Olson and Land Study
The explicit teaching of cognitive strategies has been shown to be very beneficial for ELs in secondary school (Anderson & Roit, 1996; Fillmore & Snow, 2002; Klingner & Vaughn, 2004). In Olson and Land (2007), 55 ESL teachers (across 13 schools, in grades 6–12 in a district with a high density of EL students) received professional development to implement cognitive learning strategies to over 2000 students per year for a period of 8 years. Control teachers were selected from the same schools, one control teacher for each treatment teacher. Selection was based on the similarities between their students’ English proficiency. A randomly selected subset of students received a pre-and-post test of their academic writing skills. Students receiving cognitive strategies instruction across content areas significantly out-gained peers on holistically scored assessments of academic writing for seven consecutive years. Treatment-group students also performed significantly better than control-group students on GPA, all standardized tests, and high-stakes writing assessments.

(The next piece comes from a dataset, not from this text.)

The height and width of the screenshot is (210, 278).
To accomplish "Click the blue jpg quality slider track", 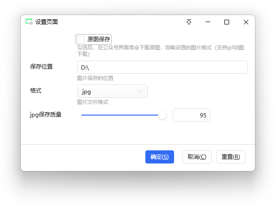I will click(119, 115).
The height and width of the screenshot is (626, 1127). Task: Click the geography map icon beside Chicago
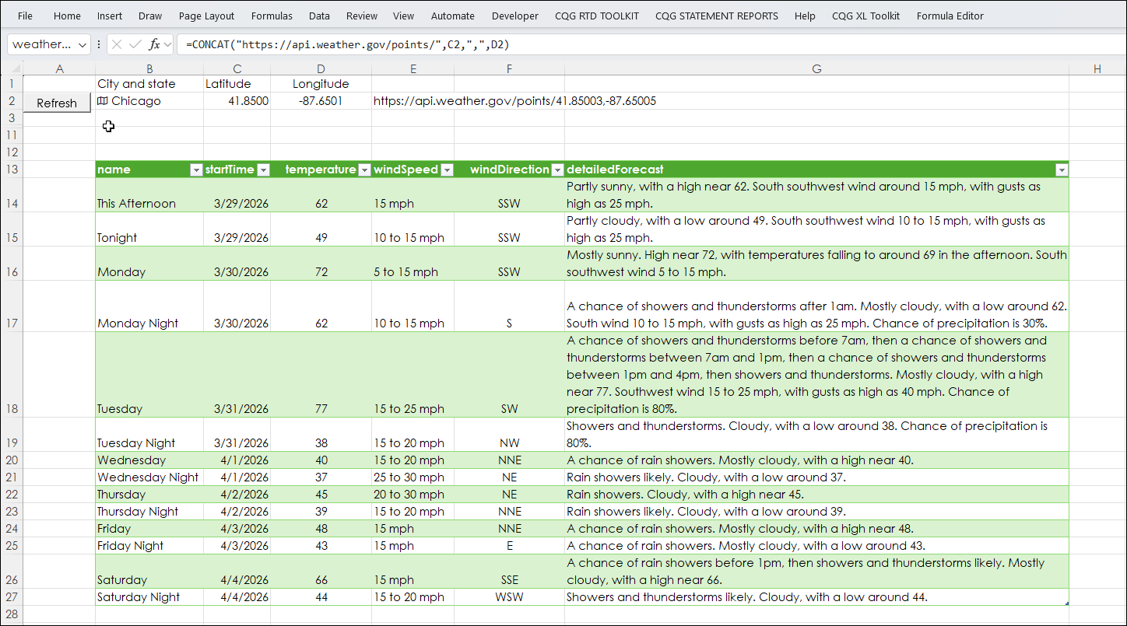(102, 101)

The study used the idea of a thinking tools kit to demonstrate the type of knowledge students needed and how to acquire it; the knowledge was taught through a toolbox analogy. Declarative knowledge strategies included describing what students knew or learned (e.g., what a hammer is and what it does). Procedural knowledge was their understanding of how to use a tool (e.g., how to use a hammer to nail boards together). Conditional knowledge was explained as their understanding of why and how a tool was the best instrument to do something (e.g., why and how the hammer is the best tool to nail two boards together). Teachers used different methods (explicit teaching, hands-on activities, etc.) to teach these cognitive strategies. For example, teachers used think-aloud to demonstrate the process of deciding how to approach each task by using different mental tools (e.g., analyzing an essay’s title through previous knowledge of genre, author, content area or using their conditional knowledge). Several strategies, such as sentence starters and meta-cognitive reflections, were also adapted to tap into the knowledge types in the described thinking tools kit.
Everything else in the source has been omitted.